Back in August I wrote a post about the Cairo early 20th-century society weekly The Sphinx. I was excited because I had just discovered ten or so issues of it in the newspaper archives of the British Library. Well, I’m just back from Cairo where I have been working in the archives of the American University and what did I find there but almost a whole run of the paper in bound volumes from 1902 to 1947. The project I was working on (of which more at a future date) didn’t allow me to spend much time reading the Sphinxes but I did take plenty of photos of articles, graphics and pages. I’ll be posting some of this material in the coming weeks but to start off with here’s the complete issue from exactly one hundred years ago this week.

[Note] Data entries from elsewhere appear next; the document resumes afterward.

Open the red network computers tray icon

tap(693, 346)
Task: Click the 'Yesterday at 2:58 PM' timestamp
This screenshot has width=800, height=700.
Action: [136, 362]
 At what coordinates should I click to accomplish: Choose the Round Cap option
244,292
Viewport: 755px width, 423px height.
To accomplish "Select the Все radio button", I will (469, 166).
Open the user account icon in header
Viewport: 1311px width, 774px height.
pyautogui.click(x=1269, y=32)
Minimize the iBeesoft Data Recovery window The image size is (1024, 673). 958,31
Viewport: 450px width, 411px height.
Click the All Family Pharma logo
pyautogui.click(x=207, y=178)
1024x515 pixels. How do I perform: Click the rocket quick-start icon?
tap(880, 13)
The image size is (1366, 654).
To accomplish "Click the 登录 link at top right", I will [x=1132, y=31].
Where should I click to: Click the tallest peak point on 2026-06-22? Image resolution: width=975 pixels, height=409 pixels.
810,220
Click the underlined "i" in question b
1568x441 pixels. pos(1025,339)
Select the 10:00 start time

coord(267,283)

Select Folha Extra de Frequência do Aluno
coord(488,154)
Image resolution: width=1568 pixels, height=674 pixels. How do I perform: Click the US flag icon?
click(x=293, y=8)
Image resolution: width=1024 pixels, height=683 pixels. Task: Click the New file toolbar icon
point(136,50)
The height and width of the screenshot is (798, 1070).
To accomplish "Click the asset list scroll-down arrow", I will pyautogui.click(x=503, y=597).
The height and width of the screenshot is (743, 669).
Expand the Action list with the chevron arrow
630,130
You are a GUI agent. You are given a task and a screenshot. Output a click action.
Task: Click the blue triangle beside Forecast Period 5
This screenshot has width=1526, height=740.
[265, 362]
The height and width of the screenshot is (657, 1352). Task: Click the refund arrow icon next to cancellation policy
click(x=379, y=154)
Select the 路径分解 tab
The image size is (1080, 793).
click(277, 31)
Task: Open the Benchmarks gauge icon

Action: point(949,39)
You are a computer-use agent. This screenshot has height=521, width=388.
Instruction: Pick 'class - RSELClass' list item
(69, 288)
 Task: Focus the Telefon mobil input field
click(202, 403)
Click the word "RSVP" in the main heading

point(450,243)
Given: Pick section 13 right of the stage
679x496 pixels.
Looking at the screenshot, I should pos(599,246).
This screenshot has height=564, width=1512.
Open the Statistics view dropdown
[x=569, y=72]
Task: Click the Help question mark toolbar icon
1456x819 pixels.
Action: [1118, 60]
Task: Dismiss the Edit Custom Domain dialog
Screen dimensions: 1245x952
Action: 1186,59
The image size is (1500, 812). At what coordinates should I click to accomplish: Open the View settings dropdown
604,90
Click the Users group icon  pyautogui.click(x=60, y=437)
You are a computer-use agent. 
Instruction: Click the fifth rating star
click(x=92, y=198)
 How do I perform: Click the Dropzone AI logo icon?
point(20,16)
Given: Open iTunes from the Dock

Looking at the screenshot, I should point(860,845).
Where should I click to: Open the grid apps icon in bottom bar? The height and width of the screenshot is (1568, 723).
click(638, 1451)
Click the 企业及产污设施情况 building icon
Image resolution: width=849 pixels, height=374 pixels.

As you’ll see (click to enlarge the images), the pages contain many familiar names, including Miss Devonshire, who used to give tours of Islamic architecture to soldiers and whose book Rambles in Cairo was a bestseller for the Egyptian publishing house of Schindler. There is also an obituary for Lord Edward Cecil, whose entertaining The Leisure of an Egyptian Official was published posthumously in 1921, and, under Social and Personal, a brief mention of Governor-General Sir Lee Stack, who six years later would be assassinated while being driven through Cairo. Note also the ad for land and villas for sale in Maadi, marketed as ‘A country resort for summer and winter’.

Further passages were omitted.